> _Aim of the exercise_: What are the lines, copied exactly, from the one containing "Click the Operatech logo in sidebar" through the last line of the records below, both included?

Stored items:
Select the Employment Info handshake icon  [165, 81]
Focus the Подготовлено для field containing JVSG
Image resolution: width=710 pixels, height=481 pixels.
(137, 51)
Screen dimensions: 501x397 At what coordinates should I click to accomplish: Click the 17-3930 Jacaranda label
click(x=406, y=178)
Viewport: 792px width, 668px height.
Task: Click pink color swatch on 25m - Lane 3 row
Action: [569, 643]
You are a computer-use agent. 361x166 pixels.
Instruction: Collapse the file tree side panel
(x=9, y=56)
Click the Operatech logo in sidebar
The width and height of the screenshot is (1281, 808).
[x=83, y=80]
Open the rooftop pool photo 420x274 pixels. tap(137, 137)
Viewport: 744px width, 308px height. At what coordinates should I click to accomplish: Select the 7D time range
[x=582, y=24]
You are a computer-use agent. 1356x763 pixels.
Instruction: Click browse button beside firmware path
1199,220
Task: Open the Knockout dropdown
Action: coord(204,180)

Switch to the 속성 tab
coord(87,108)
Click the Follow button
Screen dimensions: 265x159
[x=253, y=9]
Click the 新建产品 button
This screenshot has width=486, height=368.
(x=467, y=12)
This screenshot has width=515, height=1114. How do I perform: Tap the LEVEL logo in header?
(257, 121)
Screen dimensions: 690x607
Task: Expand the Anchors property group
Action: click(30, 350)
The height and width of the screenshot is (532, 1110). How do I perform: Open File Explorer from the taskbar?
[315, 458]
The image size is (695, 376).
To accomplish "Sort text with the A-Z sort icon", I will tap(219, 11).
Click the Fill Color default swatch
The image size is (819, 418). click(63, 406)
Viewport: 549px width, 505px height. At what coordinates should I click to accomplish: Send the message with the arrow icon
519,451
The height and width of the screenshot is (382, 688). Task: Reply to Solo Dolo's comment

> _Answer to this task_:
Click the Operatech logo in sidebar
The width and height of the screenshot is (1281, 808).
[x=83, y=80]
Open the rooftop pool photo 420x274 pixels. tap(137, 137)
Viewport: 744px width, 308px height. At what coordinates should I click to accomplish: Select the 7D time range
[x=582, y=24]
You are a computer-use agent. 1356x763 pixels.
Instruction: Click browse button beside firmware path
1199,220
Task: Open the Knockout dropdown
Action: coord(204,180)

Switch to the 속성 tab
coord(87,108)
Click the Follow button
Screen dimensions: 265x159
[x=253, y=9]
Click the 新建产品 button
This screenshot has width=486, height=368.
(x=467, y=12)
This screenshot has width=515, height=1114. How do I perform: Tap the LEVEL logo in header?
(257, 121)
Screen dimensions: 690x607
Task: Expand the Anchors property group
Action: click(30, 350)
The height and width of the screenshot is (532, 1110). How do I perform: Open File Explorer from the taskbar?
[315, 458]
The image size is (695, 376).
To accomplish "Sort text with the A-Z sort icon", I will tap(219, 11).
Click the Fill Color default swatch
The image size is (819, 418). click(63, 406)
Viewport: 549px width, 505px height. At what coordinates should I click to accomplish: Send the message with the arrow icon
519,451
The height and width of the screenshot is (382, 688). Task: Reply to Solo Dolo's comment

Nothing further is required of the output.